Once the Allies had achieved a breakout from the Normandy beachhead in mid-August, 76 AA Bde prepared to move up in support, handing over its responsibilities, including Port-en-Bessin, and moving to Dieppe on 3 September. 146th HAA Regiment deployed at Dieppe, with Lt-Col Key acting as AADC once more. 76 AA Brigade HQ then moved on to Antwerp while 80 AA Bde HQ came up from the Seine to take over at Dieppe on 11 September, including command of 146th HAA Rgt. However, First Canadian Army's advance along the Belgian coast was proceeding rapidly, and on 14 September 146th HAA Rgt was ordered to move up to Ostend, which had just been liberated.
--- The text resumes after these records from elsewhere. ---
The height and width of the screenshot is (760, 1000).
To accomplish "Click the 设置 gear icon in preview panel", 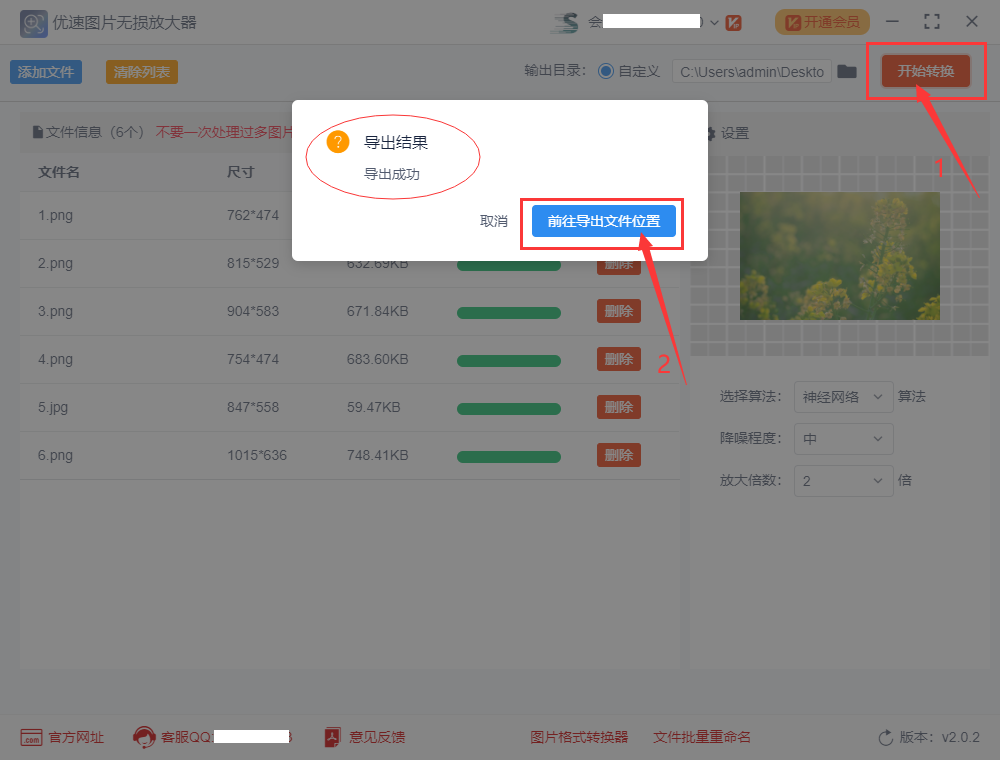I will coord(714,132).
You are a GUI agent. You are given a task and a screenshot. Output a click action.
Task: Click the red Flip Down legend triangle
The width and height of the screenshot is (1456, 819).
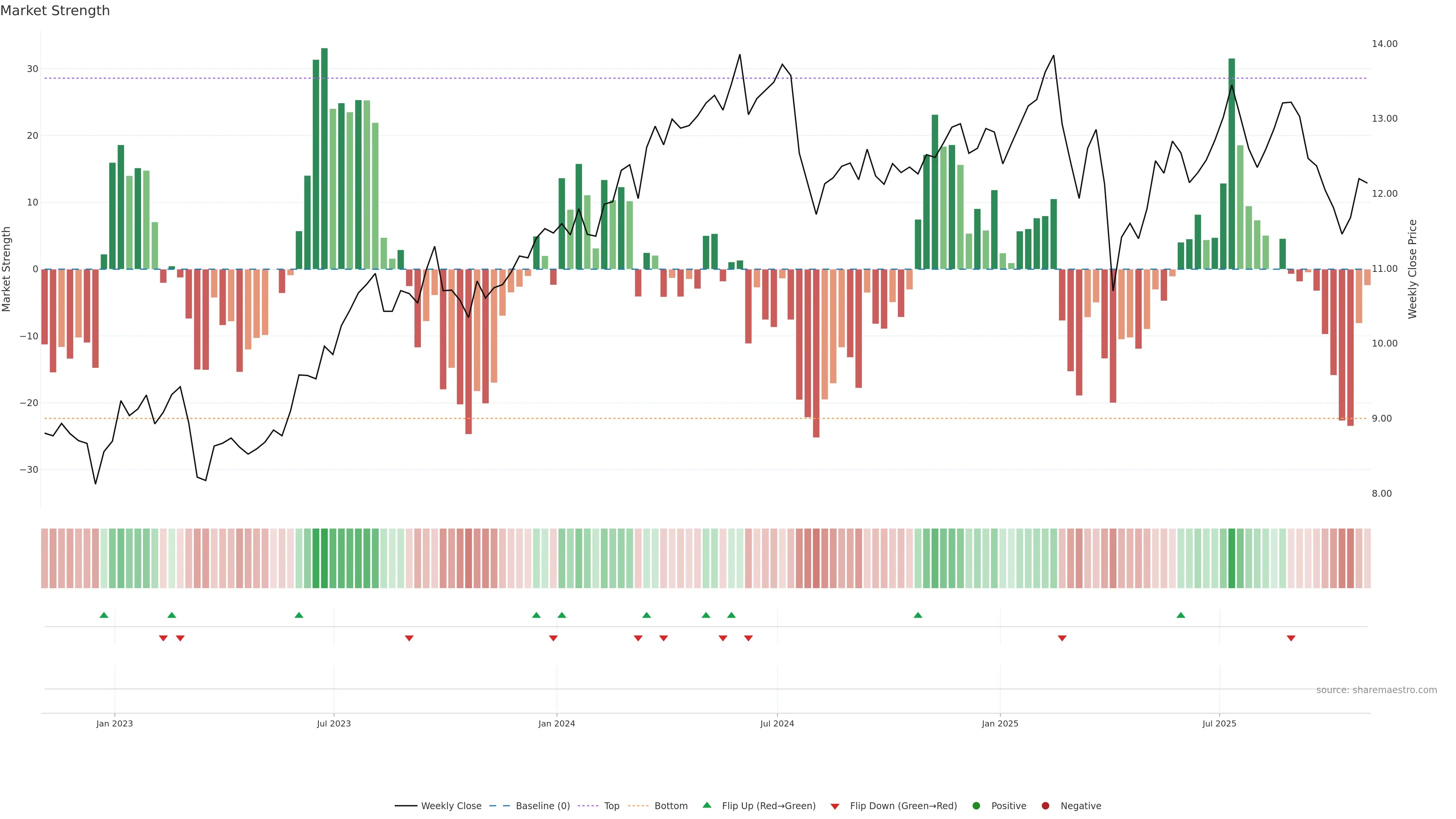(835, 806)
At Ostend the regiment came under the command of 75 AA Bde, which had been moved up from Normandy to take over both AA and coast defence for the port. The re-opened harbour became an important supply point for stores and bulk petrol for 21st Army Group, the first tankers berthing on 30 September. Five HAA and two, later three, LAA regiments were devoted to its defence. 146th HAA Regiment also contributed a troop (4 guns) of its 3.7-inch guns to the coast defence role. There was no enemy air activity in the area at this stage of the campaign, but enemy torpedo boats attacked shipping in the anchorage.

By November the LAA allocation to Ostend had been scaled back, but the HAA guns remained in place. Then the Germans launched their Ardennes offensive against the First US Army on 16 December, accompanied by major air strikes right across the Allies' front. These strikes extended as far as Ostend on 26 December when some 60 German aircraft made random attacks in mist and cloud. The early warning and reporting arrangements failed, and only two aircraft were shot down. The climax came on 1 January 1945 (Operation Bodenplatte) when over 900 fighters and fighter-bombers made surprise attacks on Allied airfields, including those close to Ostend. Despite the damage inflicted on the airfields, a high proportion of the attackers were shot down by fighters and AA guns.
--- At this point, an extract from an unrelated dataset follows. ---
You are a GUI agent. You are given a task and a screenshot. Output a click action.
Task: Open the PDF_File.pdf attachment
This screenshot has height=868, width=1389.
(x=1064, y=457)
In January 1945, 5 Royal Marines AA Bde took charge of Ostend while 75 AA Bde moved to defend the Breskens–Zeebrugge channel leading to the Scheldt estuary and the port of Antwerp. 75 AA Brigade borrowed some troops of HAA guns from the regiments at Ostend to thicken up its defences against mine-laying aircraft, which were active up until 23 January.

==Disbandment==
With the war in Europe rapidly coming to an end after the crossing of the Rhine in March, 21st Army Group began to reorganise its surplus AA troops as infantry, garrison or transport troops. On 16 April 146th HAA Rgt was moved up to the Scheldt to rejoin 76 AA Bde, taking over gunsites from one of the HAA regiments that was converting. Next day the regiment received warning orders to be ready to move to 80 AA Bde and itself convert to garrison troops on the River Maas. It ceased fire on 19 April, but the warning order was cancelled the next day. As 76 AA Bde's war diary commented, 'It is most exasperating for the Regt to be left high and dry with no orders for its future employment'. On 27 Apr 1945, 146th HAA Rgt regiment was listed as one of several AA units still awaiting re-employment or disbandment, but the next day it left for its new duties. RHQ with the three batteries formally disbanded on 30 October 1945.